At the end of the 1960s he moved to London and joined the flourishing ‘psychedelic’ subculture. He soon became one of its most active members; joining, amongst other activities, Frendz, one of the leading underground magazines of the time. During that time he formed the Street Theatre group, Street Dada Nihilismus and acquainted himself with the “New Wave” of Science Fiction writers. Acclaimed author Michael Moorcock, winner of several Science Fiction literary awards and publisher of the influential New Worlds magazine, became a lifelong friend. Calvert’s poems were published in New World and other magazines. Although he was influenced by the New Wave, Calvert developed a distinct style of his own.

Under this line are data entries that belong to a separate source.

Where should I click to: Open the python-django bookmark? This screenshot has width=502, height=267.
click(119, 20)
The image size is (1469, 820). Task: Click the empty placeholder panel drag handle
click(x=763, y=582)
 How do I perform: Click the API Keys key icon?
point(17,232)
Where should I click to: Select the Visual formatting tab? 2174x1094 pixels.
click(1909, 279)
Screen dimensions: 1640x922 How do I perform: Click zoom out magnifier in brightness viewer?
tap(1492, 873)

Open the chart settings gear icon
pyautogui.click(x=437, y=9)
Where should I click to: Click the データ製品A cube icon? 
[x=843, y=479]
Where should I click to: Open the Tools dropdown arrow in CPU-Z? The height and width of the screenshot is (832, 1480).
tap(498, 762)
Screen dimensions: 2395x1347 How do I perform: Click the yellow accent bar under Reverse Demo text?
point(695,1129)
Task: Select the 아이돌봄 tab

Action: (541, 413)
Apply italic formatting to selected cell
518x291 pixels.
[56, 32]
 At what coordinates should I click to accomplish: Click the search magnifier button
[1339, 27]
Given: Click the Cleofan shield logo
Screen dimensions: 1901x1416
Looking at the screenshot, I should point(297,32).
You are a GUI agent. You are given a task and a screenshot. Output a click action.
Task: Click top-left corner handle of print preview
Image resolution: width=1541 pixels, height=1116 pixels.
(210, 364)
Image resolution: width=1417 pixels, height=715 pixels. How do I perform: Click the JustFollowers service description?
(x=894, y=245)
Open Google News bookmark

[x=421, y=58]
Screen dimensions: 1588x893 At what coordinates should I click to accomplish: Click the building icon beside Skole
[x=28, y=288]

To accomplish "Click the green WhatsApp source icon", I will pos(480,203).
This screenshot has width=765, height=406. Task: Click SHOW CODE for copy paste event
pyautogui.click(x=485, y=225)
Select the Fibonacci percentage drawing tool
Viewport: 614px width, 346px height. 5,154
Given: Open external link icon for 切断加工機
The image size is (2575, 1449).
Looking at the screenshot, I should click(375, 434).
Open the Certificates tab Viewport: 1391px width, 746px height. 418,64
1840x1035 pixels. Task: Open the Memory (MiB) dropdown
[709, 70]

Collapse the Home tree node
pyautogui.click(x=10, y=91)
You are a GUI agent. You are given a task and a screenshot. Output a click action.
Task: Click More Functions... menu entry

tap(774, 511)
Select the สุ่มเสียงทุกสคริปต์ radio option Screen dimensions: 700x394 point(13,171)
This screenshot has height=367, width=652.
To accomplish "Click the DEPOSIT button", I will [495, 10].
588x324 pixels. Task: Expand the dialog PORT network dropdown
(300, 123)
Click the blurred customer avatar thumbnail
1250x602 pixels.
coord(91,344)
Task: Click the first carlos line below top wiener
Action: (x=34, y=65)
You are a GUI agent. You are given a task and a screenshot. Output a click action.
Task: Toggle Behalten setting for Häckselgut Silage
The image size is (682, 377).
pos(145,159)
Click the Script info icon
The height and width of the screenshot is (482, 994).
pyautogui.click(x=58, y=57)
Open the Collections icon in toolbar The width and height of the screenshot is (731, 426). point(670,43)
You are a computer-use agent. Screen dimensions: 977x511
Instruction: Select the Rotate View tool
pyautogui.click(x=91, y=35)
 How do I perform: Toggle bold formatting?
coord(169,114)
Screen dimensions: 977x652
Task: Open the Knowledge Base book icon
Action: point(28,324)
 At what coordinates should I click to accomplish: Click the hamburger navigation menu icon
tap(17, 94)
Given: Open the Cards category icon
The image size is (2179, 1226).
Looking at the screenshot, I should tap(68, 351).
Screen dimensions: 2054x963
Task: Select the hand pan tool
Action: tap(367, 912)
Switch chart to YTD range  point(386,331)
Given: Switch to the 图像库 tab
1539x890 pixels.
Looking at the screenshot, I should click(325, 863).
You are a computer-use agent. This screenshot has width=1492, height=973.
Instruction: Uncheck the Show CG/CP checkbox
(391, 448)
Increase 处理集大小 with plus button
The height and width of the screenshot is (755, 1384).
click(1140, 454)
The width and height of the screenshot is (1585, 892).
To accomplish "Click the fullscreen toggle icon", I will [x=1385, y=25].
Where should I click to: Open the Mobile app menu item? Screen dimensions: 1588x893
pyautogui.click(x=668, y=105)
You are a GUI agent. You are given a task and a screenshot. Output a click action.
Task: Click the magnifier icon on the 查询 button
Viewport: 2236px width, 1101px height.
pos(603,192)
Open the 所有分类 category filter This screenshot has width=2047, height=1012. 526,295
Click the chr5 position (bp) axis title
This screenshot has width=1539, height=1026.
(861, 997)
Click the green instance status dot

His ability to change fluently between poetry, music and theatre allowed him to develop into a multimedia artist. Calvert then became acquainted with Dave Brock, and became the resident poet, lyricist and frontman of Hawkwind, intermittently from 1972–1979. Calvert co-wrote Hawkwind’s hit single “Silver Machine”, which reached No. 3 in the UK singles chart. Although Lemmy sings on the single version, this is an overdub of a live recording taken at the Roundhouse in London, with Calvert on vocals. “They tried everyone else singing it except me”, Lemmy later said. Calvert also directed Hawkwind’s live opus, the Space Ritual Tour.
Calvert suffered from bipolar disorder, which often caused a fractious relationship with his fellow musicians. At one point he was sectioned under the Mental Health Act. Despite his sometimes debilitating mental health, Calvert remained a fiercely creative, driven and multi-talented artist. During periods away from Hawkwind duties, he worked on his solo career; his creative output including albums, stage plays, poetry, and a novel. His first solo album, Captain Lockheed and the Starfighters, was released in 1974. The record is a concept album; an amalgam of music and theatre focused around the Lockheed bribery scandals. In 1975 Calvert won the Capital Radio poetry competition with his poem “Circle Line”. In 1975, musician and producer Brian Eno produced and played on Calvert’s second solo album, Lucky Leif and the Longships, a concept album, which looked at the history of the US and the Vikings, who crossed the Atlantic to reach America before Columbus.
As well as Michael Moorcock and Brian Eno, Calvert’s collaborators included Arthur Brown, Steve Peregrin Took, Jim Capaldi, Steve Pond, Inner City Unit, Vivian Stanshall, Nektar, John Greaves, Adrian Wagner, Amon Düül II and, posthumously, Spirits Burning, Dave Brock, and Krankschaft. Calvert tragically died of a heart attack in 14 August 1988 at the age of 43, in Ramsgate, England and was buried in Minster Cemetery near Margate. His gravestone is engraved with the line “Love’s not Time’s fool”, from William Shakespeare’s Sonnet 116.